Melinda Smyser, administrator of the governor’s Office of Drug Policy, will head up the panel.
“The opioid crisis is taking lives and destroying families in Idaho,” Little said in a news release. “My executive order uses a broad, holistic approach to examine the crisis, so we can develop solutions that save lives and create a brighter future for our state.”
Although Idaho hasn’t seen the level of overdose deaths that other states have experienced, its per-capita prescription rate has exceeded the national average for more than a decade. According to the Centers for Disease Control and Prevention, 70.3 opioid prescriptions were dispensed for every 100 people in the state in 2017, compared to a national average of 58.7.
Nationally, prescription painkillers like OxyContin or Percocet, together with illicit opioids like heroin and fentanyl, are primary factors in drug overdose deaths. A record 70,237 Americans died from drug overdoses in 2017, a four-fold increase in the past 20 years; according to the CDC, opioids accounted for two-thirds of the deaths.
The executive order comes less than two weeks after Attorney General Lawrence Wasden filed a lawsuit against OxyContin-maker Purdue Pharma.
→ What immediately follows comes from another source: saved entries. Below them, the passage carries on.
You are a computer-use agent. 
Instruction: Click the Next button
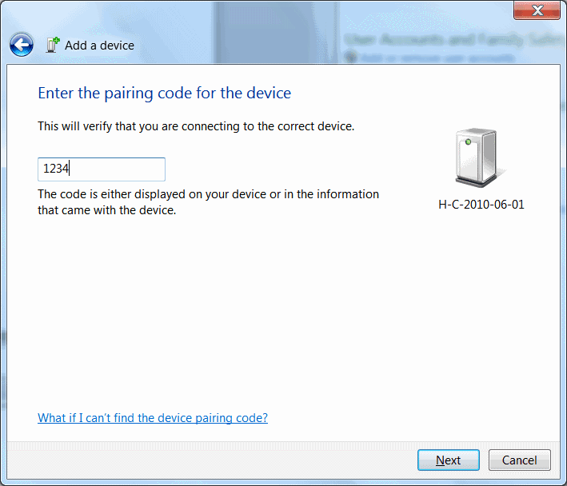448,460
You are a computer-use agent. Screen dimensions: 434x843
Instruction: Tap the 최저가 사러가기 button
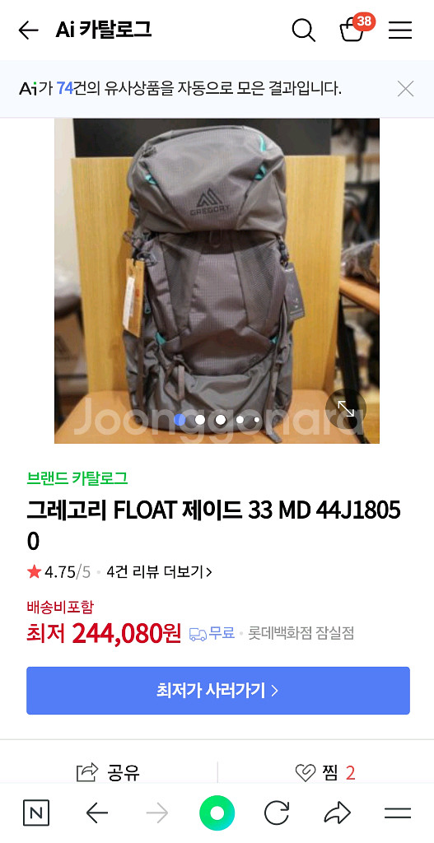coord(217,691)
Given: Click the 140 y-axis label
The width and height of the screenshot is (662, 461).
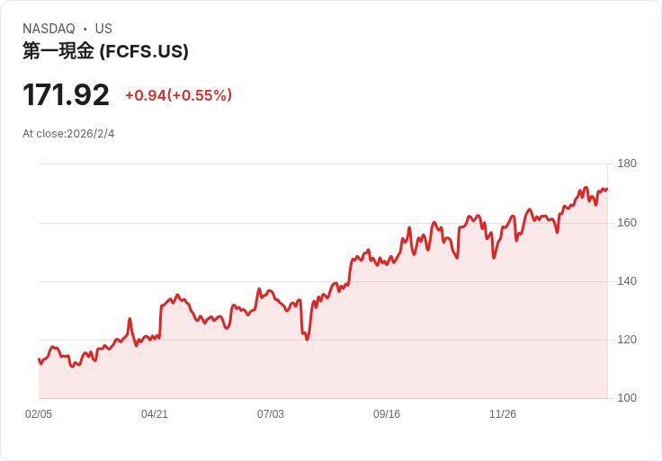Looking at the screenshot, I should click(626, 281).
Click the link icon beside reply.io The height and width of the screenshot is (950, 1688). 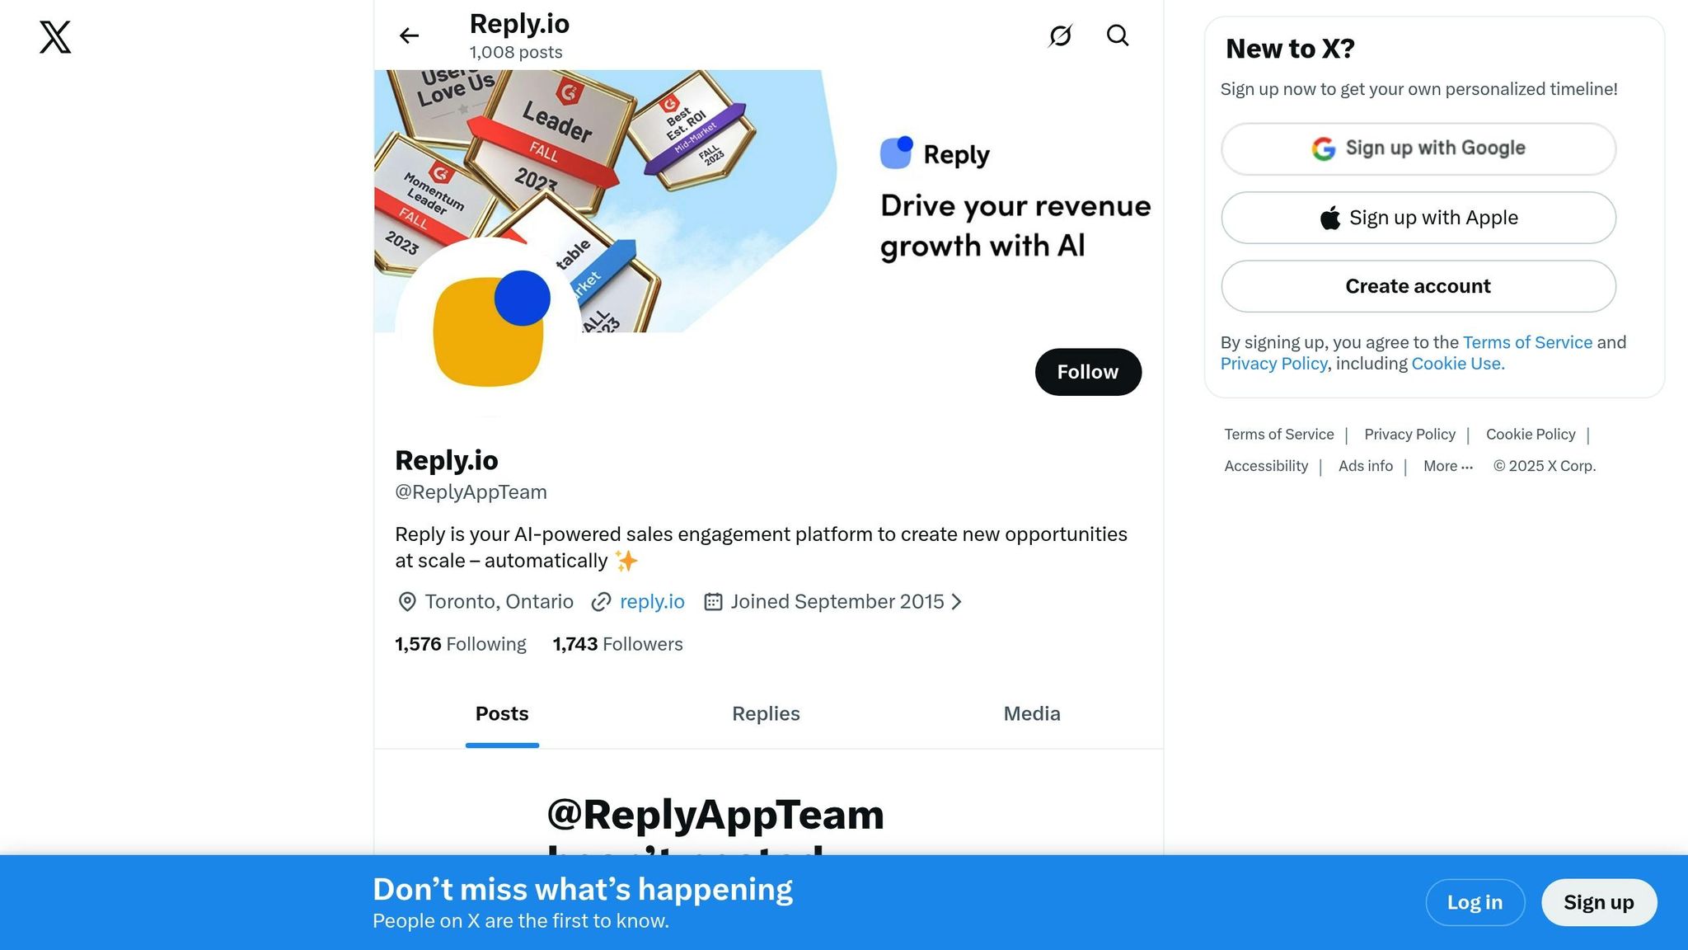pyautogui.click(x=601, y=602)
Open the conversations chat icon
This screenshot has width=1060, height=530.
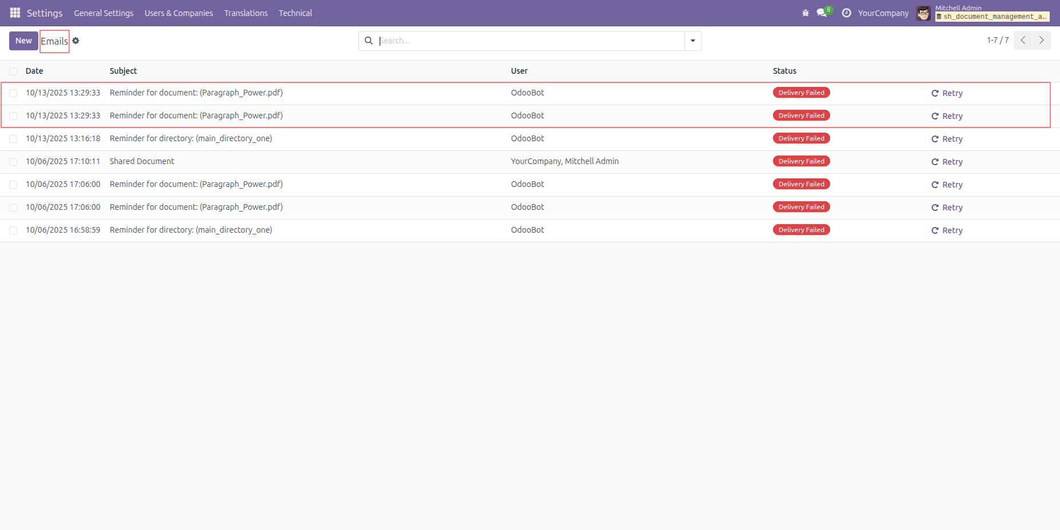pos(822,13)
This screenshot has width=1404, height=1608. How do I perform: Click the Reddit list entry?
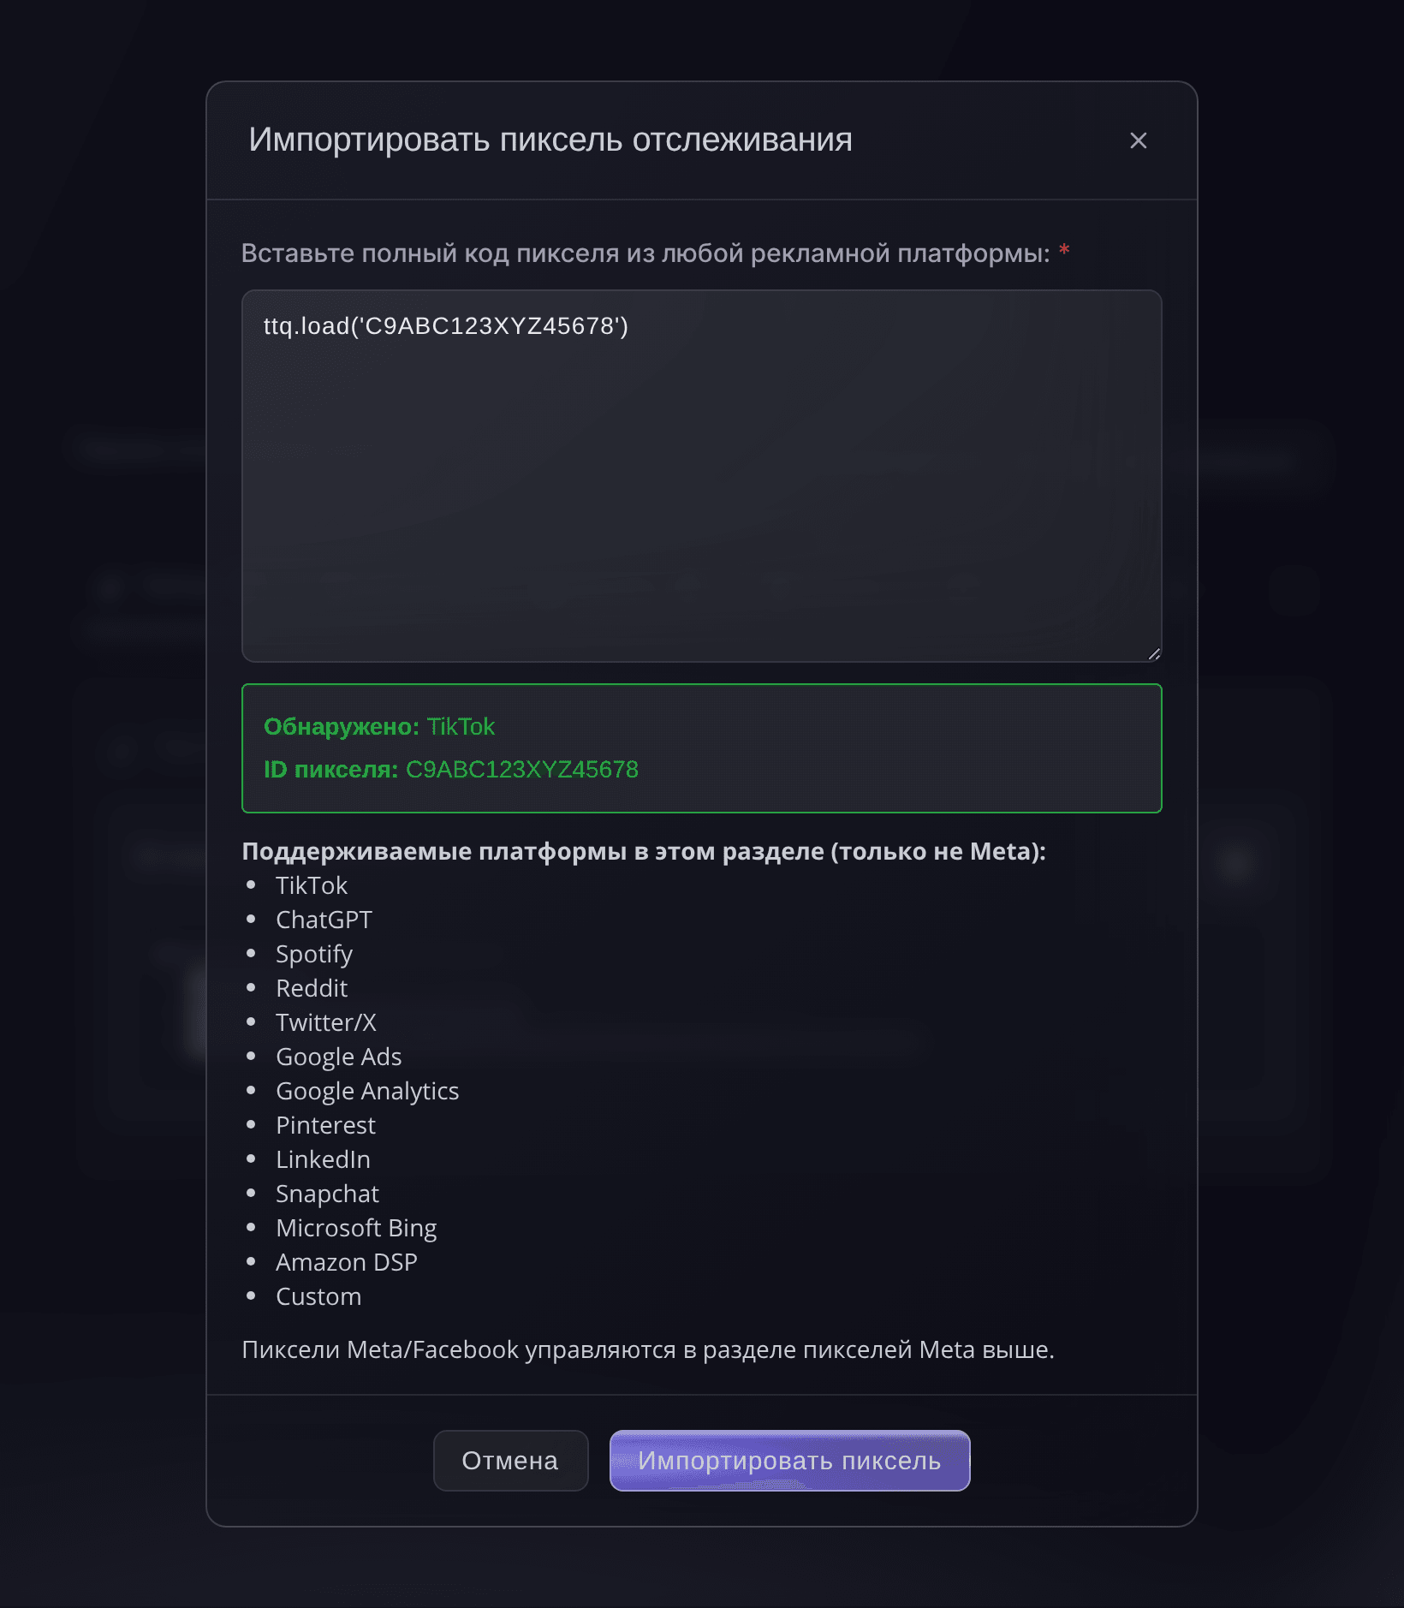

The suit accuses the drug-maker of engaging in “one of the deadliest marketing campaigns in history,” misleading doctors and patients about the risks of using opioids.
Little wants the new advisory group to do research and provide recommendations on a variety of issues, including:
Policies for law enforcement and prosecutors to refer first-time, nonviolent drug offenders to local crisis centers for treatment, rather than arrest and indictment;
Prescription practices and limitations, including use of Idaho’s prescription monitoring program;
Educating the medical community about opioid regimens, risks and alternatives;
Treatment options for opioid and substance misuse;
Coordinating and integrating efforts with patients’ current behavioral health plans;
Mandates for reporting overdose deaths;
Public awareness campaigns about opioid risks;
Best practices that other states have used to combat opioid abuse and substance use disorders;
And actions that can be taken at the federal level to assist in these efforts.
“Idaho’s collaborative approach has led to significant progress in combating opioid misuse to date, but there’s more we can do,” Little said. “My executive order establishes an advisory group that will ensure we’re investing in the right strategies and programs to make a meaningful difference for our state.”
In addition to Smyser, the advisory group will include representatives from the Department of Health and Welfare; the state medicine, dentistry and pharmacy licensing boards; the Department of Correction; Idaho State Police; Department of Education; and Division of Veterans Services.
Other members will representative Idaho’s Indian tribes, the Idaho House and Idaho Senate, the state judiciary, a county sheriff, county prosecutor and city police chief, and the medical, hospital, pharmacy, treatment and insurance industries.
Little also direct state agencies to take additional steps to fight opioid and substance misuse, including:
Having the Board of Pharmacy research funding mechanisms to integrate prescription drug monitoring program data with electronic medical records and pharmacy dispensing systems;
Having agencies formulate plans to improve access to medication-assisted therapies and promote opioid-alternative pain management in existing health plans;
Directing the Office of Drug Policy to continue efforts to promote and broaden drug disposal programs, evaluate and pursue further opioid education and prevention measures, and partner with local officials to expand the availability of naloxone, an “opioid antagonist” drug used to treat drug overdoses;
Directing the Department of Correction, in conjunction with the Department of Health and Welfare, to develop a pilot program utilizing a medication-assisted therapy program for offenders convicted of opioid possession or use.